Política Terça-Feira, 23 de Junho de 2020, 11h:30 | - A | + A

INVESTIGAÇÃO

Ex-diretor de trânsito depõe em CPI e diz que semáforos inteligentes não funcionam

O engenheiro Rafael Detoni prestou depoimento à CPI da Câmara de Vereadores de Cuiabá que investiga o contrato e instalação de equipamentos de R$ 15 milhões.

Suzi Bonfim

com assessoria

Assessoria/Prefeitura de Cuiabá

Semáforo no trânsito em Cuiabá

 

A investigação do contrato de compra e instalação de semáforos inteligentes por R$ 15 milhões feito pela Secretaria de Mobilidade Urbana (Semob) de Cuiabá, na Câmara de Vereadores da capital, apontou que o investimento não gerou resultados práticos para o trânsito na cidade. Em depoimento, por meio de videoconferência, o ex-diretor de Trânsito da Semob, Rafael Detoni, afirmou à Comissão Parlamentar de Inquérito (CPI) que os semáforos inteligentes não funcionam como deveriam. Detoni também apresentou um estudo sobre o trânsito e fez colocações sobre a má qualidade do material instalado na cidade.

 

De acordo com o engenheiro, a centralização atual do sistema é inoperante e o controle de qualidade dos equipamentos implantados em tempo real (Inteligência) ineficiente. Rafael Detoni apresentou fotos de vários pontos da cidade que mostram focos luminosos de LED para pedestres e para veículos, inativos. “Cadê a certificação de qualidade do produto? Há uma ausência de laudos do Inmetro sobre a qualidade dos LEDs”, constatou o engenheiro de trânsito.

(Entradas de dados armazenados)
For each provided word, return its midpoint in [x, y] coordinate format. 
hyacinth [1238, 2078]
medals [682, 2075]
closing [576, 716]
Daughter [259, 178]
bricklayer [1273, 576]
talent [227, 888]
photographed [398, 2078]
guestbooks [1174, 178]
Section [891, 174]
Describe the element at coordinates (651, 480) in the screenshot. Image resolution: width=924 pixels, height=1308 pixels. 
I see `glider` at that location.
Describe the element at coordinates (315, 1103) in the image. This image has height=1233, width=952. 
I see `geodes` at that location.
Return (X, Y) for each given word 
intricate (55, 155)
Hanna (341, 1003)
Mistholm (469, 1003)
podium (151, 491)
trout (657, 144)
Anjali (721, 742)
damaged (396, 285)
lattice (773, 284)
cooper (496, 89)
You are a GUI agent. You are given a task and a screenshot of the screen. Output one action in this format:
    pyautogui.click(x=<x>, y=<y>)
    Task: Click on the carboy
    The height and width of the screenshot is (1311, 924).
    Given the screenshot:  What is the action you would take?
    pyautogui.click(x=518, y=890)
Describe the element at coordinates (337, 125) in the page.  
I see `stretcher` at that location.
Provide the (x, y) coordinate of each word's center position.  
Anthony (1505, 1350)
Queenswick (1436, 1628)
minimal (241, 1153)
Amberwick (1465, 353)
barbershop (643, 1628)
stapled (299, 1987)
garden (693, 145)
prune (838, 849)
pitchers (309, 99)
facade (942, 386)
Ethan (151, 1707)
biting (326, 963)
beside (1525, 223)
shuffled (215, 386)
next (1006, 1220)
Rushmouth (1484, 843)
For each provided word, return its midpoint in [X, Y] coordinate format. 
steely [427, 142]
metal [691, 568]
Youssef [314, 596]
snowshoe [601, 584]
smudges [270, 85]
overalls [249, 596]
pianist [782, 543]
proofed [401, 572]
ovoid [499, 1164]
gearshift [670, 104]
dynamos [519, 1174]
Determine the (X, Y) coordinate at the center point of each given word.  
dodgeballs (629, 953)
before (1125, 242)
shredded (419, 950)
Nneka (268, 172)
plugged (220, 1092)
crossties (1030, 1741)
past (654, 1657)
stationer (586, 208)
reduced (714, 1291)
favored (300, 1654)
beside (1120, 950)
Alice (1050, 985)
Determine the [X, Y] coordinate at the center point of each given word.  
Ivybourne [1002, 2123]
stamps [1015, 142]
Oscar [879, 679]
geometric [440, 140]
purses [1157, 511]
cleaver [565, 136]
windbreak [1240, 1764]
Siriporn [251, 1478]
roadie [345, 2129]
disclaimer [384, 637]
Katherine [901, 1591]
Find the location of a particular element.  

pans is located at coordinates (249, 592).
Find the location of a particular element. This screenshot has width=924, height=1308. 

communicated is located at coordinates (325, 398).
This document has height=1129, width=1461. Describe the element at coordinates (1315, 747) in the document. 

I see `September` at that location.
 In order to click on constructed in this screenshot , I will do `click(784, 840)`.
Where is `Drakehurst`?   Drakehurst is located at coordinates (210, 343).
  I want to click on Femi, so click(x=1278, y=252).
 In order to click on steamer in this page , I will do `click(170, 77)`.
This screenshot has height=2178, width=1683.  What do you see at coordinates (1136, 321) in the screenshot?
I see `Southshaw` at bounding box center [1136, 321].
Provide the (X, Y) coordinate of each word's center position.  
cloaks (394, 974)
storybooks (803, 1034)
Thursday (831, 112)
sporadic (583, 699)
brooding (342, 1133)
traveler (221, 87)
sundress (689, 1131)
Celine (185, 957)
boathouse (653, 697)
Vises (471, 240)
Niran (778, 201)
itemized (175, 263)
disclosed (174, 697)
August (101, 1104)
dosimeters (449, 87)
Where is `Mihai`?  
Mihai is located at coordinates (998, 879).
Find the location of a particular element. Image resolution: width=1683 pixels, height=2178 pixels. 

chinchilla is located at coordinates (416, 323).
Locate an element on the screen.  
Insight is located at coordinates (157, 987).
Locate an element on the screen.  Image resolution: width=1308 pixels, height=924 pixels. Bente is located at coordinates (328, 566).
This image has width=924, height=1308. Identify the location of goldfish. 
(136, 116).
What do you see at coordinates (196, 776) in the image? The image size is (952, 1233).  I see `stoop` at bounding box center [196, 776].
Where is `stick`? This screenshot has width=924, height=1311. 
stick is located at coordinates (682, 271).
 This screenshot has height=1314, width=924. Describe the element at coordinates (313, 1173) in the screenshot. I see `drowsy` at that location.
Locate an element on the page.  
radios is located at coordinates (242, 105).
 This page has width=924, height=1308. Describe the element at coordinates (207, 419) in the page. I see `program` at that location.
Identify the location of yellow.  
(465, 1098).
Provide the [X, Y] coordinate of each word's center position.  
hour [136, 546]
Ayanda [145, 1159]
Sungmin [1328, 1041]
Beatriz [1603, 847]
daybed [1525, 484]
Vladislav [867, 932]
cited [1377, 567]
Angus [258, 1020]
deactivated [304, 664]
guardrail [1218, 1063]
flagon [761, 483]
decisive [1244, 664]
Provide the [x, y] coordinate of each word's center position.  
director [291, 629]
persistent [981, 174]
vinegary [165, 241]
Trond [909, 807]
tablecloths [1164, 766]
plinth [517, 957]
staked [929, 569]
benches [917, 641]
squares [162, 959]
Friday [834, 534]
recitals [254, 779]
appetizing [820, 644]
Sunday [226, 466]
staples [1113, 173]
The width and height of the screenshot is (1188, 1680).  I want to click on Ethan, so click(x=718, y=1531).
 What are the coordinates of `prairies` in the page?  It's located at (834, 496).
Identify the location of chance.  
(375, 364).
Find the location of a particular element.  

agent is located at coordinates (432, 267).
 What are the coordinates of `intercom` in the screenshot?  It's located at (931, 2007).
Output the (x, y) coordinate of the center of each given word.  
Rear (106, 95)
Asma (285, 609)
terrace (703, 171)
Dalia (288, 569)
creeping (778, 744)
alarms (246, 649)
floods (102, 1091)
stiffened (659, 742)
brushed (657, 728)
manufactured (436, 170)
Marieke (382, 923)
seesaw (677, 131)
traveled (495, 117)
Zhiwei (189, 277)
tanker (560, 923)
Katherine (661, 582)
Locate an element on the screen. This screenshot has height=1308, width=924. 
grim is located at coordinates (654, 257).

Objetivo do exercício: Dê continuidade à reportagem sobre os semáforos inteligentes de Cuiabá, começando logo depois da última frase mostrada.

Resposta da tarefa:
Rafael Detoni foi diretor de Trânsito na Semob entre 2006 e 2007 e, segundo ele, houve um processo de atualização do sistema semafórico, em Cuiabá, no último ano em que esteve à frente da diretoria. A informação contraria a justificativa da Prefeitura de Cuiabá, em 2018, para a contratação de novos semáforos de que há 30 anos o sistema não era renovado. “Em 2007 tinha um sistema atualizado. A alegação de que havia um parque semafórico deteriorado e defasado não condiz com a realidade e o próprio relatório do Tribunal de Contas apresenta isso”, garantiu o engenheiro, lembrando que foram mantidos em Cuiabá os semáforos usados nas obras da Copa deixados pelo governo do Estado. 

 

Outro argumento para aquisição de novos equipamentos contestado pelo engenheiro de trânsito é sobre a quebra constante dos aparelhos, o que de acordo com Detoni não é verdade. Ele citou um relatório apresentado pela própria secretaria que, em um mês, registrou apenas 10 chamados para manutenção dos semáforos.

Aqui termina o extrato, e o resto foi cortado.